Ketua Masyarakat Sejarawan Indonesia,
Mukhlis PaEni,
pernah mengatakan bahwa ada kekecewaan yang teramat besar di negara
Indonesia kini. Jika dahulu feodalisme dikecam, wajah Indonesia kini
justru menampilkan wajah tersebut.
“Setelah menjadi satu negara, mereka menjadi kecewa, kecewa menjadi
supernasionalis, kecewa menjadi seorang yang menyerahkan mentah-mentah
identitas lokalnya itu kepada negara ini. Apa yang membuat mereka
kecewa? Ternyata feodalisme, kebangsawanan, kebarat-baratan, bukan pada
gelar, bukan pada harta, tetapi pada perangai orang per orang.
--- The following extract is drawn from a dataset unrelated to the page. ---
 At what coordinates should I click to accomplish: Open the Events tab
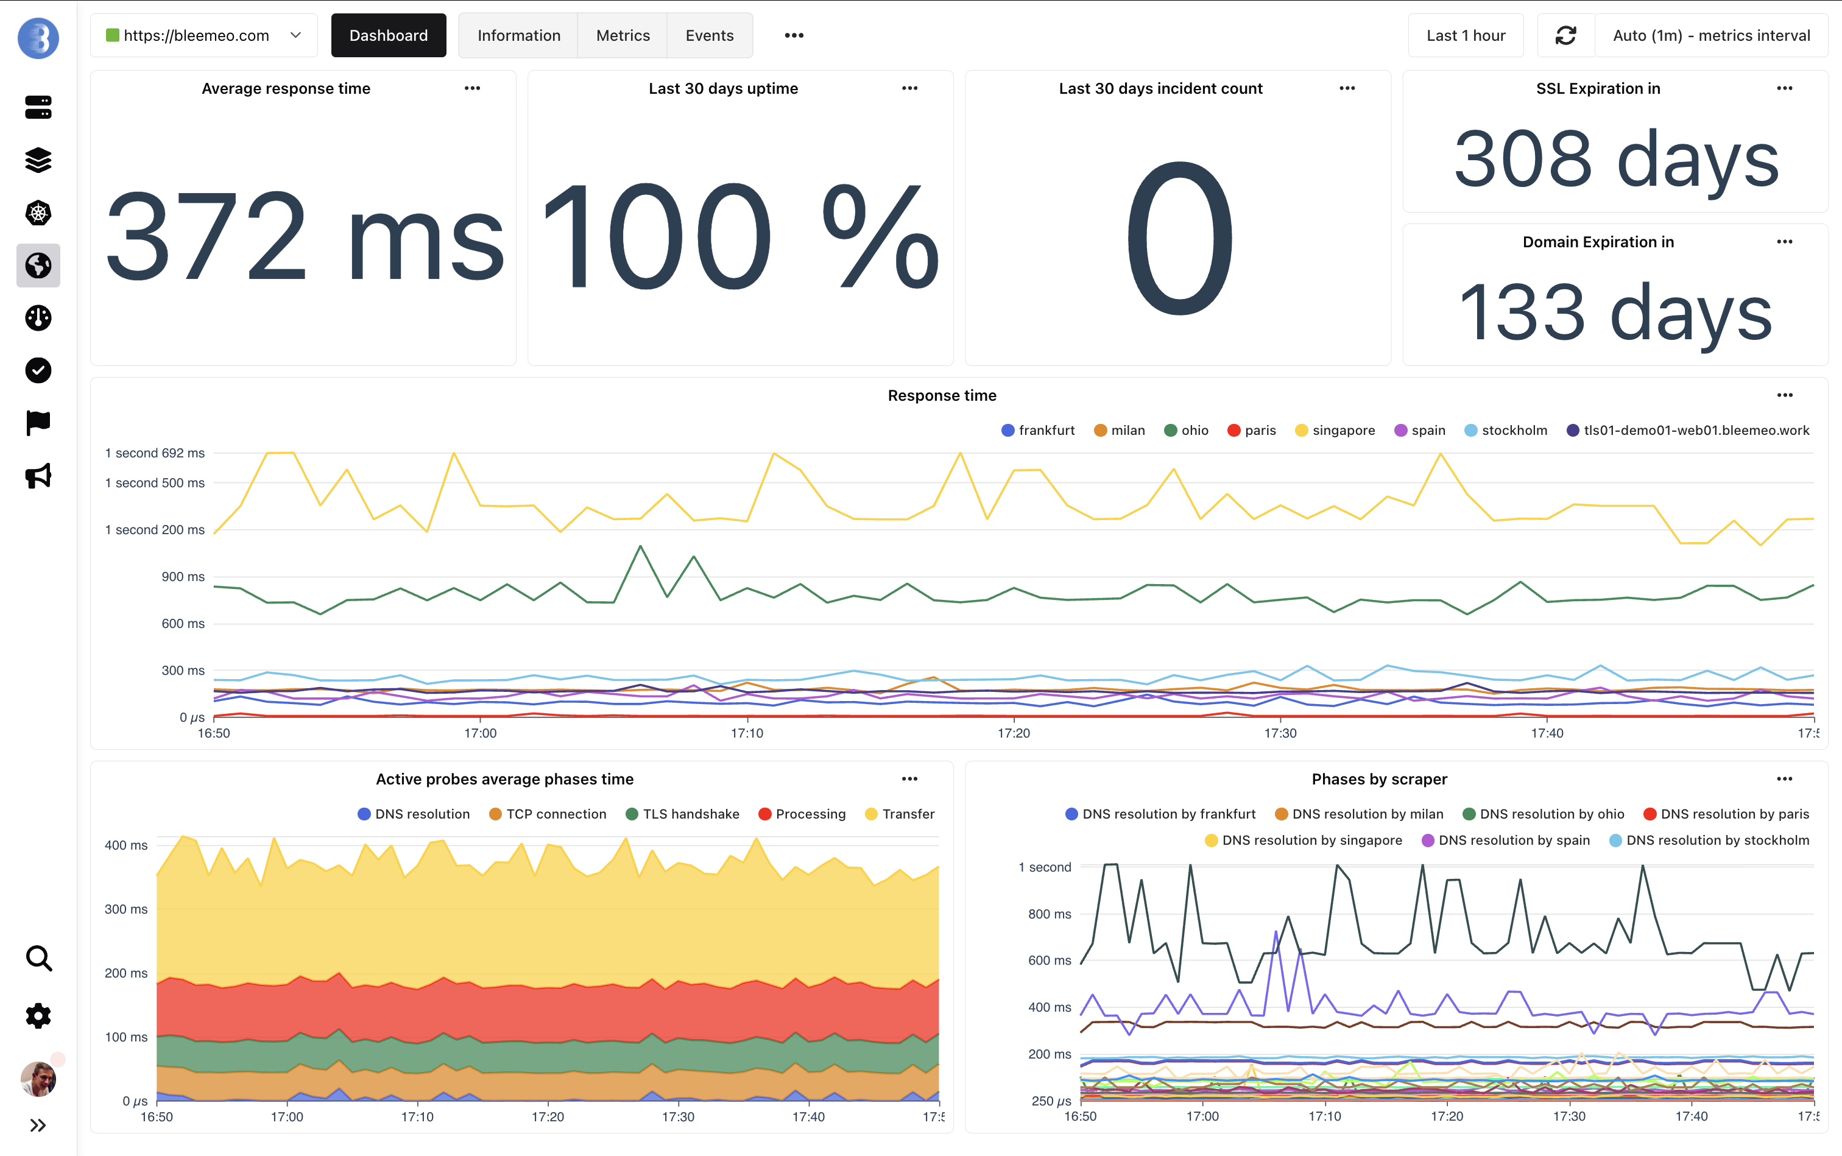(x=709, y=35)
Begitu
dia (orang lain) menjadi pejabat di negara republik ini, dia lebih
feodal,” tukas PaEni sebagaimana tertulis di
LenteraTimur.com (6/6).
Cekokan kisah yang menyimpan propaganda tertentu atas nafsu kekuasaan
secara diam-diam kerap menjebak kita pada lubang yang sama. Kegelisahan
Amir Hamzah akan segala bentuk ketidakadilan di masa lalu ternyata kini
masih kita rasakan jua. Di tengah bisingnya kabar-kabar ketidakadilan
yang menjadi santapan setiap hari, pembacaan kembali atas sosoknya dalam
biografi ini kiranya dapat menjadi semacam “Buah Rindu” akan “Nyanyi
Sunyi” sang pangeran, Tuanku Tengku Amir Hamzah.